- _TASK REQUIREMENTS_
1. In the cycling commute discussion, roughly how long does the shared-path route past Lake BG and Woden to Tuggeranong take?
2. Carry the cycling commute discussion forward from its final paragraph.

- _SUPPLIED PASSAGE_

** START **

I’m surprised how many people recommend e-bikes. Many of them cost almost as much as a car. They are also extremely heavy. 26km is not far if you cycle regularly.

As you can’t go on the Parkway I find the best way to Tuggeranong is via the shared paths which go past Lake BG, Woden etc. it is not very hilly and takes about an hour. Bussing back would be a pain as the bus takes probably longer, but you’d probably get empty racks starting at Tuggeranong. Of course you could leave your bike at work and bus in the next morning then bike back the next day for some changes. There are probably also some more creative routes you could figure out with Google Maps – it depends where exactly in Belconnen you are from.

No one should discourage someone from getting an electric bike. They replace getting in the car and driving. You must also have a very cheap (seen far better days) car to compare the price of an electric bike to a car. Also the car is a lot more expensive to run, gives no exercise, takes a more room on the roads and to park, makes more wear and tear on the roads and pollutes more. So don’t stop people recommending electric bikes.

** END **

- _DATA LISTING_
** START **

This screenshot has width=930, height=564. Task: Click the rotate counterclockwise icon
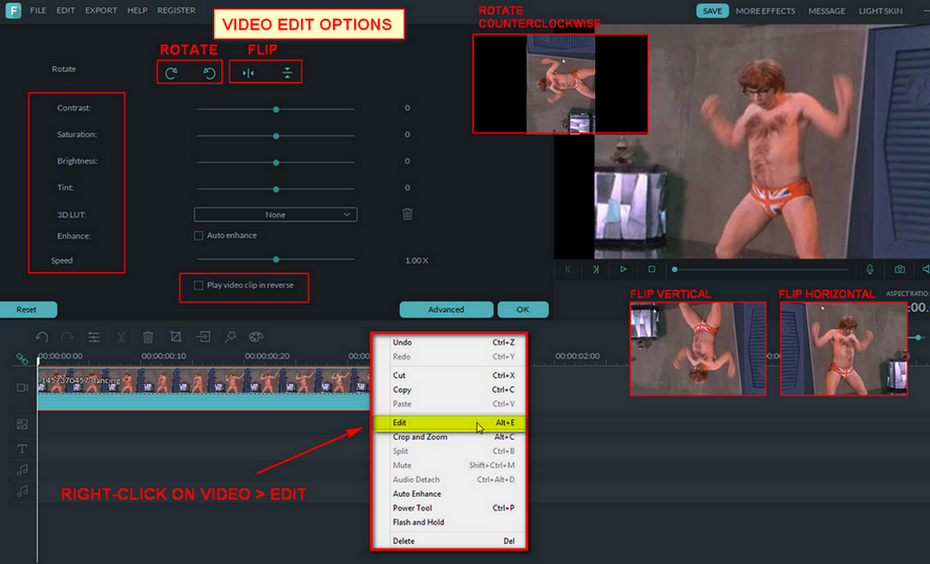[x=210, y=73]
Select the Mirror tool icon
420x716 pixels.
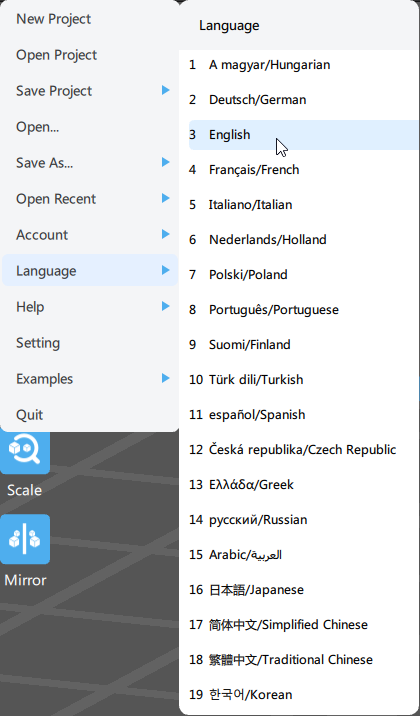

** END **
** START **

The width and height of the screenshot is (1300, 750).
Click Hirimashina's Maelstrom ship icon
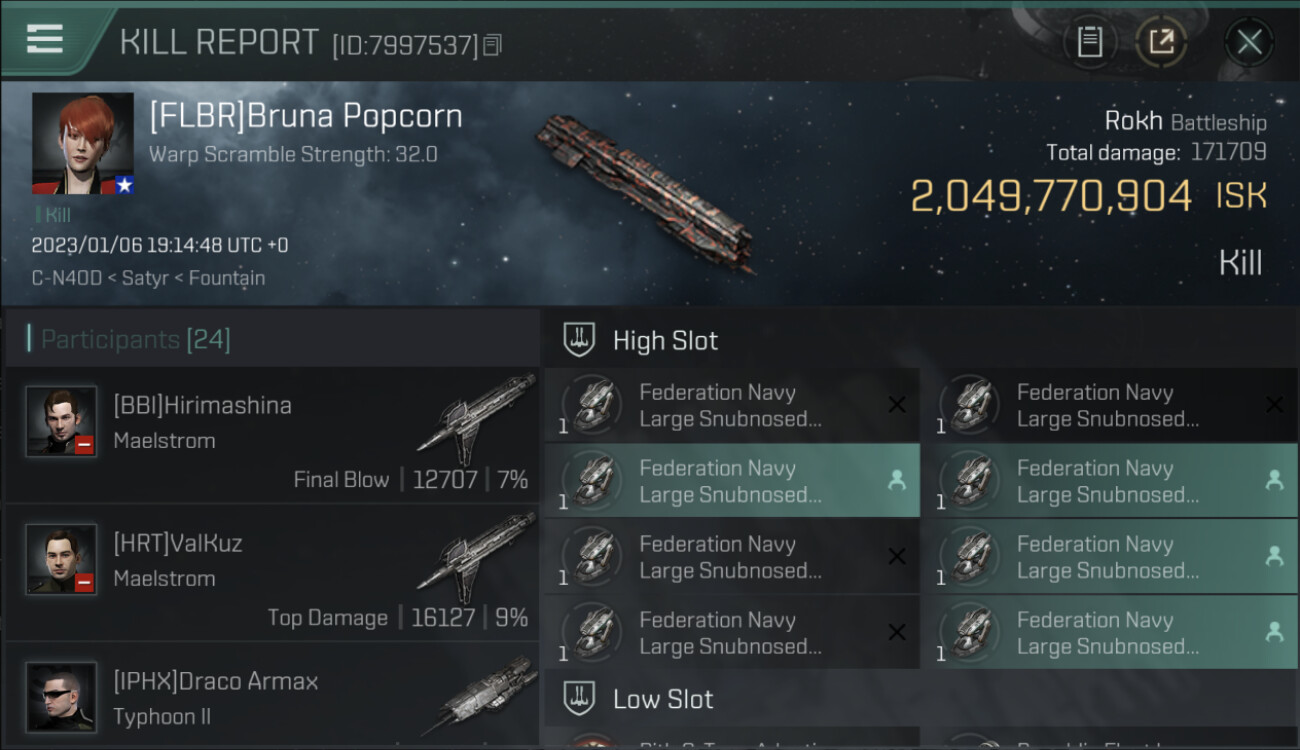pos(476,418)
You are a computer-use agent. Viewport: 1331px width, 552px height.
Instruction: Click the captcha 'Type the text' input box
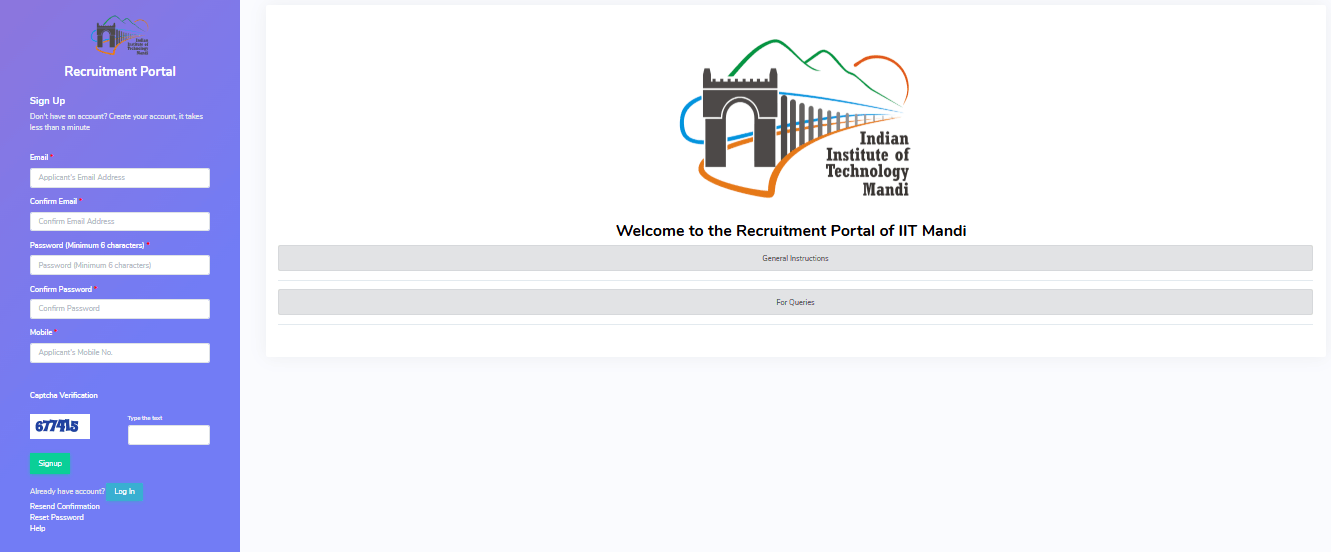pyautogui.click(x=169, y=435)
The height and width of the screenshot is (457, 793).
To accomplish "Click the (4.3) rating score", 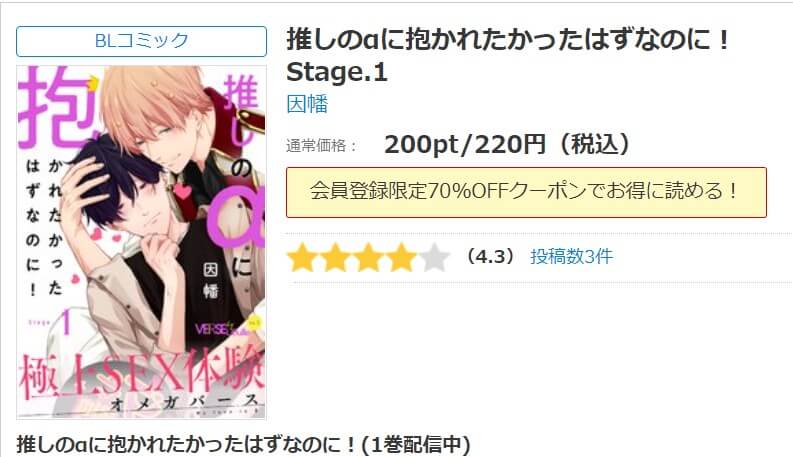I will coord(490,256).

** END **

- _OUTPUTS FOR THE TASKS_
1. About an hour.

2.
I am considering one. I don’t ride as fast or as far as I used to ride and it will keep me on a bike longer.
But then again I could just get in the car and add to the congestion.

I was just surprised to see e-bike suggestions dominated the comments when OP has demonstrated they are perfectly capable of commuting 16km on a regular bike so far, didn’t ask about ebikes, is considering putting the bike on a bus and presumably doesn’t have 3 grand lying around. Given that my post was about regular bike routes for regular bikes, I’m not exactly suggesting cars.

dungfungus 9:42 pm 08 Feb 15

Maya123 said :

dundle said :

I’m surprised how many people recommend e-bikes. Many of them cost almost as much as a car. They are also extremely heavy. 26km is not far if you cycle regularly.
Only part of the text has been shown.